• CITTA' COME ARGOMENTO DELLE EMOZIONI UMANE

    Leone Podrini

    Il grande sforzo dell’urbanistica moderna è stato quello di convincere l’uomo a modificare i propri modelli di vita sottoponendogli, a questo scopo, soluzioni “prefabbricate” ed esclusivamente “razionali” in grado di soddisfare i propri bisogni.
    Il risultato di questa strategia si riflette nell’immagine delle moderne città che altro non possono definirsi che un’insieme di architetture quasi sempre subite e raramente condivise, esempi su larga scala di scarsa partecipazione al “comune”, sistemi unitari spesso produttori di alienazione totale.
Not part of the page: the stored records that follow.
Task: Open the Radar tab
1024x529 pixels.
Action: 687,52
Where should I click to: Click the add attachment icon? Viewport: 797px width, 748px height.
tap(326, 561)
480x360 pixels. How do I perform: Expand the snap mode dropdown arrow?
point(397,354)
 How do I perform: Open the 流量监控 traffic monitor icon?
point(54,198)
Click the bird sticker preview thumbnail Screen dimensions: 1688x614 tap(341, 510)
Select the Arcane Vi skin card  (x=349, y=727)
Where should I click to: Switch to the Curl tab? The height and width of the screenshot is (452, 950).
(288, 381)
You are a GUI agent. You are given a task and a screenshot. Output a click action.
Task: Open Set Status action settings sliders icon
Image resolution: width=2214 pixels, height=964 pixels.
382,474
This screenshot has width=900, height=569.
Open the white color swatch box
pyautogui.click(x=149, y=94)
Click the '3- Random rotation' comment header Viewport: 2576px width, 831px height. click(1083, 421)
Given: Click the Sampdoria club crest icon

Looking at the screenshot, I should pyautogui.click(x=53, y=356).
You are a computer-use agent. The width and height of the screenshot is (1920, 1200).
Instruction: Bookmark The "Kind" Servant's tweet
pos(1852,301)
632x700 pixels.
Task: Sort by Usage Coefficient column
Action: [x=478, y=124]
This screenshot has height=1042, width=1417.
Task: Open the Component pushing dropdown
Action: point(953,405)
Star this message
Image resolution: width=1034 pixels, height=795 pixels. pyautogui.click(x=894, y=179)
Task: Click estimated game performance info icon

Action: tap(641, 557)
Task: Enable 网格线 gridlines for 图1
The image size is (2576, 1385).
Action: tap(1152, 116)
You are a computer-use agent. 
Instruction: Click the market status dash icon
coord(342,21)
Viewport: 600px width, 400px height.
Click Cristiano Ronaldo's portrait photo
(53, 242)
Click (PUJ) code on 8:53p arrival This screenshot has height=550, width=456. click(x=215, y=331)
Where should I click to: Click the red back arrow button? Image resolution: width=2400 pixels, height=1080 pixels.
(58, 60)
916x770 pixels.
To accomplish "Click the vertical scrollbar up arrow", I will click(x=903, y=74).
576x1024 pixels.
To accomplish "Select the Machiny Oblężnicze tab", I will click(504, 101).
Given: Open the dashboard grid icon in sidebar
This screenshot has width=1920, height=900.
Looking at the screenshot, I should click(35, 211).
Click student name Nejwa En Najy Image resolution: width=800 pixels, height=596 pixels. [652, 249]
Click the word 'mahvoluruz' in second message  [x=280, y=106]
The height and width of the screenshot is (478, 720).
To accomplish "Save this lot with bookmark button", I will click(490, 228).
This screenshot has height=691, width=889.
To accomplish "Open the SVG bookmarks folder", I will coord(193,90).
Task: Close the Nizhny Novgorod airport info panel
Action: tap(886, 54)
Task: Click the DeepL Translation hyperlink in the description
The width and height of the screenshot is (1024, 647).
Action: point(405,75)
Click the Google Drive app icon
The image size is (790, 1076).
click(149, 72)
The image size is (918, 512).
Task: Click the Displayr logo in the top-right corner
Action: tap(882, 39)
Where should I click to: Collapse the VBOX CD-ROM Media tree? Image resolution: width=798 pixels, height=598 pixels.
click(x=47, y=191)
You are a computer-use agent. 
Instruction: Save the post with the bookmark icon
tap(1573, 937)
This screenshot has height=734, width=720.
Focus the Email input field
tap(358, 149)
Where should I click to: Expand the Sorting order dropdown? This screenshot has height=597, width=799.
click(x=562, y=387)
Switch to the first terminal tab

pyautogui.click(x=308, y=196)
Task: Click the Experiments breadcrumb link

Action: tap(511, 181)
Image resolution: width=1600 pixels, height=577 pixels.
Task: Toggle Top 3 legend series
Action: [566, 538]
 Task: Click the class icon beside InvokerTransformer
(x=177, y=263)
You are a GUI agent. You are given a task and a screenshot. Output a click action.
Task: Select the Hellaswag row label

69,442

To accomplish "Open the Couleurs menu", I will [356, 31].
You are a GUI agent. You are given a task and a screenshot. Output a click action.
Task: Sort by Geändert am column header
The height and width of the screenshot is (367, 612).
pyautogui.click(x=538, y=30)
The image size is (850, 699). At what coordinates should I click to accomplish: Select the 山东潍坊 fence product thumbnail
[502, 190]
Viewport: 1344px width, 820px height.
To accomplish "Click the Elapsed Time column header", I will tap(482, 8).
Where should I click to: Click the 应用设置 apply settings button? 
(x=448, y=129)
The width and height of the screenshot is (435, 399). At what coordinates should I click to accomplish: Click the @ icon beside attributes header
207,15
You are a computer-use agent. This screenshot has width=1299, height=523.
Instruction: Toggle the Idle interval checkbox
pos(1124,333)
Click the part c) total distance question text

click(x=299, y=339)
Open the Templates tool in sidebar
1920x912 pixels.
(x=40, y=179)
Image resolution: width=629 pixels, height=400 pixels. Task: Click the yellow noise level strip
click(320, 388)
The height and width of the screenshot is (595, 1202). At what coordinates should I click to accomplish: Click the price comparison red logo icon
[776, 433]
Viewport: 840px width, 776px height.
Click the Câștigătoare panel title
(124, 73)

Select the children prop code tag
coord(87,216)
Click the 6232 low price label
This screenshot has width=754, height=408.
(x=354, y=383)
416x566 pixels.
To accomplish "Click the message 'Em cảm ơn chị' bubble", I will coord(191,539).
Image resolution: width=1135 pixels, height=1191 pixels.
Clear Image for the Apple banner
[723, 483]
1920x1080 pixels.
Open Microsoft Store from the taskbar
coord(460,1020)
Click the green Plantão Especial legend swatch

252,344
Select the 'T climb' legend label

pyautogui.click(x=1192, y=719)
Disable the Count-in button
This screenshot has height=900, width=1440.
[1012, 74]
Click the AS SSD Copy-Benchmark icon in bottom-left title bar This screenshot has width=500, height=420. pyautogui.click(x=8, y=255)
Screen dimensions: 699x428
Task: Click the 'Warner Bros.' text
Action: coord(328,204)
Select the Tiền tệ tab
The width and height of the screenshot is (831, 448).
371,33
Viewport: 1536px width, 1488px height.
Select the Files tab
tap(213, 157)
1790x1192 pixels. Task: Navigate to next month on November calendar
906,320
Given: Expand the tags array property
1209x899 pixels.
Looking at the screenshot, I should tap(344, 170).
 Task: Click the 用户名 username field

    Per fortuna, però, la città è ancora espressione fisica della necessità che le persone hanno di incontrarsi, accomunarsi, amalgamarsi e divenire comunità in grado di risolvere in solido i problemi generali.
    L’uomo, che ha ancora dentro di sé la voglia e la necessità delle sensazioni che gli derivano dal sentirsi parte integrante dello spazio fisico che lo circonda, comincia a rifiutare l’esperienza imposta dagli “asettici” modelli pianificatori che hanno brutalmente eliminato la possibilità di avere queste sensazioni e che, proponendosi come dispensatori unici di nuovi e più raggiungibili bisogni, hanno invece tradito queste promesse assoggettandosi all’interesse di chi ha inteso usarli come strumento di potere, producendo unicamente città invivibili e ammassi disarticolati di forme e contenuti.
    Lo squallore delle “emergenze” che contengono l’uomo vengono giustificate con la necessità di adeguarsi alle esigenze dell’industria e al contenimento dei costi e invece, la monotonia ripetitiva dell’attuale prodotto edilizio e la conseguente disgregazione dell’ambiente costruito  che si tenta di imputare culturalmente al razionalismo e al funzionalismo, non sono altro che il fallimento di un metodo che deve restituire al cittadino il suo stato naturale di soggetto sociale, libero e autorizzato a tendere al miglioramento qualitativo della propria vita all’interno della città, culturalmente impegnato a riconoscersi in essa come nell’unica essenza capace di dissacrare la provocazione in atto.
    Per questo, non ha più senso continuare a operare secondo le attuali tendenze, aggiungendo alle città l’aggiungibile che via via necessita, cercando di adattarle alle esigenze dell’uomo  moderno senza la consapevolezza che il sistema non è più proponibile materialmente né accettabile culturalmente.
    Le metodologie di intervento per il recupero dei centri storici sono in questo altamente significative. Il dibattito si focalizza infatti sulle tre tendenze di fondo che, riassumibili nella dogmatica intransigenza della conservazione, nella necessità della trasformazione e persino nella utopica speranza purificatrice degli sventramenti, non tengono conto che ognuna di queste ha in sè solo “la speranza” della soluzione perché i centri storici non sono altro che la parte più antica delle città contemporanee che sono già tutte “centro storico” e quindi tutte da recuperare e rivitalizzare.
    Ed è proprio dalla dilatazione alla grande scala di questo specifico aspetto della problematica della moderne città che diviene sempre più urgente entrare nel dibattito e, ciò che ci spinge, è la convinzione che bisogna pensare a un modo di costruire la città che prescinda da condizionamenti di convenienza e da asservimenti al potere economico, capace di produrre non più convulsi alveari in deformi periferie, ma città basate sulle sensazioni, come risultanza di esperienze che derivano dall’intimo rapporto che l’uomo ha per natura con la terra, come manifestazione fisica del lavoro umano.
    Dunque, città come “argomento” delle emozioni umane e architettura come mezzo per il recupero del “rapporto tra uomo e ambiente costruito”.